* _Task prompt_:
Each record should be written out exactly as given.

Records provided section start

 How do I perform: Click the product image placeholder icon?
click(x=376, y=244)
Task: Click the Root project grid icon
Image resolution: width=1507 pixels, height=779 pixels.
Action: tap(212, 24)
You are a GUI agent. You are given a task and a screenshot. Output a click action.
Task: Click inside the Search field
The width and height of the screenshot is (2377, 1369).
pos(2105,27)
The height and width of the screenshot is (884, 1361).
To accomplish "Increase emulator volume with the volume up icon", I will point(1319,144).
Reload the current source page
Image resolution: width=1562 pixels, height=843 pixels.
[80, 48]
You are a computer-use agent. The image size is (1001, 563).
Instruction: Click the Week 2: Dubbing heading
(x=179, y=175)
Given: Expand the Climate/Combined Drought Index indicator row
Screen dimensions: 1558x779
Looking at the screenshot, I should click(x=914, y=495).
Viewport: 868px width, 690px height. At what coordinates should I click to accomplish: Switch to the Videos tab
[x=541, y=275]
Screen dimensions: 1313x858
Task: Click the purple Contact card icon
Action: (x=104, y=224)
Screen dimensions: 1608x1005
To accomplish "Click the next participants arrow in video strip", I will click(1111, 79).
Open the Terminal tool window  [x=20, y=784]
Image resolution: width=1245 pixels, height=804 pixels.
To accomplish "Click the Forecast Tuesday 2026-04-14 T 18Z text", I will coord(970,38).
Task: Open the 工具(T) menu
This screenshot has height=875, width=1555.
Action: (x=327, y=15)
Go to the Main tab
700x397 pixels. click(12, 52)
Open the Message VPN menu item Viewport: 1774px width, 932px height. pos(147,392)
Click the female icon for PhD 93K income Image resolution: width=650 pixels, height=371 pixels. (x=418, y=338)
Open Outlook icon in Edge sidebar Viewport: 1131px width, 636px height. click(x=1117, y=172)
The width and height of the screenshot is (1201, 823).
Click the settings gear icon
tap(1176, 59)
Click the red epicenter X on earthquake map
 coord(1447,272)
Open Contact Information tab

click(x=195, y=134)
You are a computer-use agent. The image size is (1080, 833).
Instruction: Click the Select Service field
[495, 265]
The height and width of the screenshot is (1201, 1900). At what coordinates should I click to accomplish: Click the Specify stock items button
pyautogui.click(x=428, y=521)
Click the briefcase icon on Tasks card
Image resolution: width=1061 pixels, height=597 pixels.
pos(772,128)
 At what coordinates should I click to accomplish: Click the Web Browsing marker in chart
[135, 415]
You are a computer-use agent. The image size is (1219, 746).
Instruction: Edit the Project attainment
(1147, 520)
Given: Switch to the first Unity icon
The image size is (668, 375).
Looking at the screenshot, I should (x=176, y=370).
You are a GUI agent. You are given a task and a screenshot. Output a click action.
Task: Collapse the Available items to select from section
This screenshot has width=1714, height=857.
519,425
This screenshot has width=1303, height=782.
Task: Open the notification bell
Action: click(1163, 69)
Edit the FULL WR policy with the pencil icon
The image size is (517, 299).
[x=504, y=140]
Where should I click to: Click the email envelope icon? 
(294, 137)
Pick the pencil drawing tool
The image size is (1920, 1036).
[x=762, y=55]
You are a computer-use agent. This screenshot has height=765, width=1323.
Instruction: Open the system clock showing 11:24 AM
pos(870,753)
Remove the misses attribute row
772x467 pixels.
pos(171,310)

Records provided section end

* _Output of the exercise_:
 How do I perform: Click the product image placeholder icon?
click(x=376, y=244)
Task: Click the Root project grid icon
Image resolution: width=1507 pixels, height=779 pixels.
Action: tap(212, 24)
You are a GUI agent. You are given a task and a screenshot. Output a click action.
Task: Click inside the Search field
The width and height of the screenshot is (2377, 1369).
pos(2105,27)
The height and width of the screenshot is (884, 1361).
To accomplish "Increase emulator volume with the volume up icon", I will point(1319,144).
Reload the current source page
Image resolution: width=1562 pixels, height=843 pixels.
[80, 48]
You are a computer-use agent. The image size is (1001, 563).
Instruction: Click the Week 2: Dubbing heading
(x=179, y=175)
Given: Expand the Climate/Combined Drought Index indicator row
Screen dimensions: 1558x779
Looking at the screenshot, I should click(x=914, y=495).
Viewport: 868px width, 690px height. At what coordinates should I click to accomplish: Switch to the Videos tab
[x=541, y=275]
Screen dimensions: 1313x858
Task: Click the purple Contact card icon
Action: (x=104, y=224)
Screen dimensions: 1608x1005
To accomplish "Click the next participants arrow in video strip", I will click(1111, 79).
Open the Terminal tool window  [x=20, y=784]
Image resolution: width=1245 pixels, height=804 pixels.
To accomplish "Click the Forecast Tuesday 2026-04-14 T 18Z text", I will coord(970,38).
Task: Open the 工具(T) menu
This screenshot has height=875, width=1555.
Action: (x=327, y=15)
Go to the Main tab
700x397 pixels. click(12, 52)
Open the Message VPN menu item Viewport: 1774px width, 932px height. pos(147,392)
Click the female icon for PhD 93K income Image resolution: width=650 pixels, height=371 pixels. (x=418, y=338)
Open Outlook icon in Edge sidebar Viewport: 1131px width, 636px height. click(x=1117, y=172)
The width and height of the screenshot is (1201, 823).
Click the settings gear icon
tap(1176, 59)
Click the red epicenter X on earthquake map
 coord(1447,272)
Open Contact Information tab

click(x=195, y=134)
You are a computer-use agent. The image size is (1080, 833).
Instruction: Click the Select Service field
[495, 265]
The height and width of the screenshot is (1201, 1900). At what coordinates should I click to accomplish: Click the Specify stock items button
pyautogui.click(x=428, y=521)
Click the briefcase icon on Tasks card
Image resolution: width=1061 pixels, height=597 pixels.
pos(772,128)
 At what coordinates should I click to accomplish: Click the Web Browsing marker in chart
[135, 415]
You are a computer-use agent. The image size is (1219, 746).
Instruction: Edit the Project attainment
(1147, 520)
Given: Switch to the first Unity icon
The image size is (668, 375).
Looking at the screenshot, I should (x=176, y=370).
You are a GUI agent. You are given a task and a screenshot. Output a click action.
Task: Collapse the Available items to select from section
This screenshot has width=1714, height=857.
519,425
This screenshot has width=1303, height=782.
Task: Open the notification bell
Action: click(1163, 69)
Edit the FULL WR policy with the pencil icon
The image size is (517, 299).
[x=504, y=140]
Where should I click to: Click the email envelope icon? 
(294, 137)
Pick the pencil drawing tool
The image size is (1920, 1036).
[x=762, y=55]
You are a computer-use agent. This screenshot has height=765, width=1323.
Instruction: Open the system clock showing 11:24 AM
pos(870,753)
Remove the misses attribute row
772x467 pixels.
pos(171,310)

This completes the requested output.